Change has to be managed but the reasons behind that change must be communicated.  I used to work in local government and can point to several examples where change was initiated terribly.  One example was the merging of two services due to local government reorganisation.  The following factors were in evidence:

  • The management tried to force a new culture onto staff from different organisations.  It must be remembered that culture belongs to all stakeholders within an organisation not to the management of that organisation.  Management controls process not culture.
  • The management initiated change which was a copy of the activities of other organisations.  They did not research whether these changes were a suitable solution for their organisation.  The local authority in question was a large rural council yet the changes to be applied came from small urban councils with staff based in a single office.  In applying the changes, the managers of the authority ignored the environment in which they worked.
  • The management of the council stated that they wanted to consult staff on the changes.  Members of staff, including me, responded to the consultation giving alternative, and in my opinion, better, and cheaper, solutions to the reasons behind the change.  These were ignored.  All management achieved was the complete alienation of the staff tasked with service provision.  they also ignored crucial factors such as economies of scale.
  • The change process became increasingly secretive and when staff questioned management decisions, all communication was shut down.  Rather than a goals down, solutions up process, the organisational change became a wholly top down dictatorial exercise.

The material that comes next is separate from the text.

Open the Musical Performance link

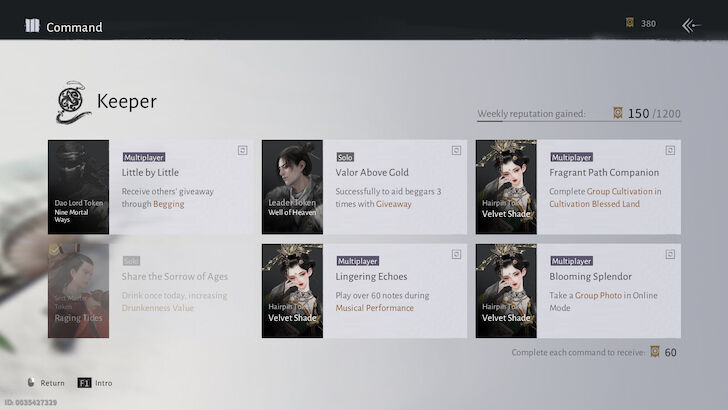pyautogui.click(x=375, y=308)
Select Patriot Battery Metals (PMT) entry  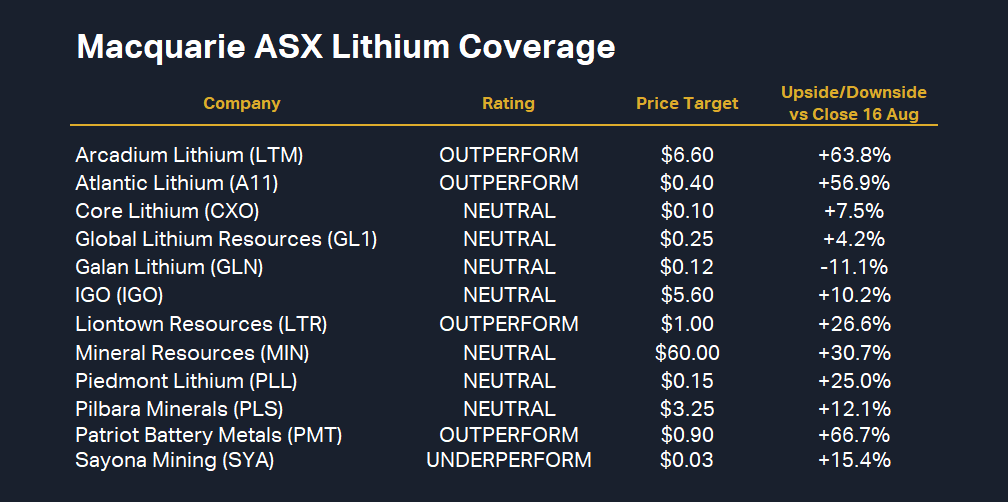tap(209, 435)
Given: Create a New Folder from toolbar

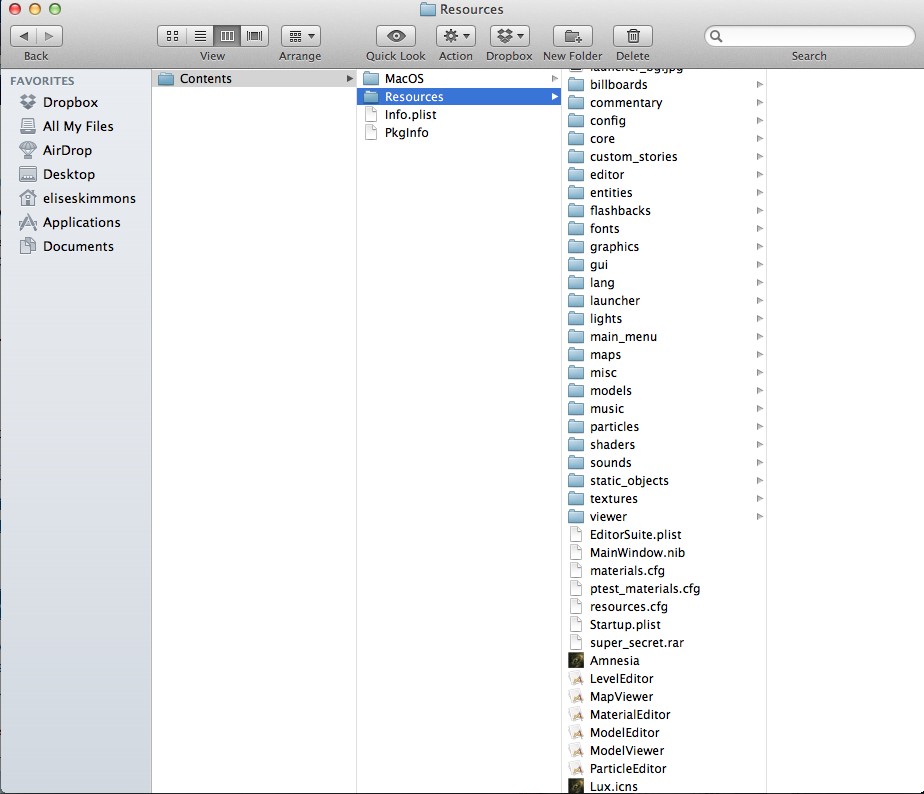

  • As management began to realise their plans were increasingly unworkable, they began to lie.  For example, they claimed that they were creating a matrix organisational structure but all organisation charts were traditionally hierarchies.  Some staff pointed out that the new structure meant the authority was in danger of breaching its statutory obligations, in particular the law relating to staff qualifications.  These warnings were dismissed as ‘a little local difficulty’.  No solutions to these intractable issues was ever found.
  • Most importantly, the changes implemented by management were inward-looking. They were all about internal organisation and managerial power games.  The group of stakeholders who were completely ignored were the service users; the council’s customers.  Massive changes were implemented without reference to the needs and wants of the council’s customers.  There was a complete absence of customer-focus.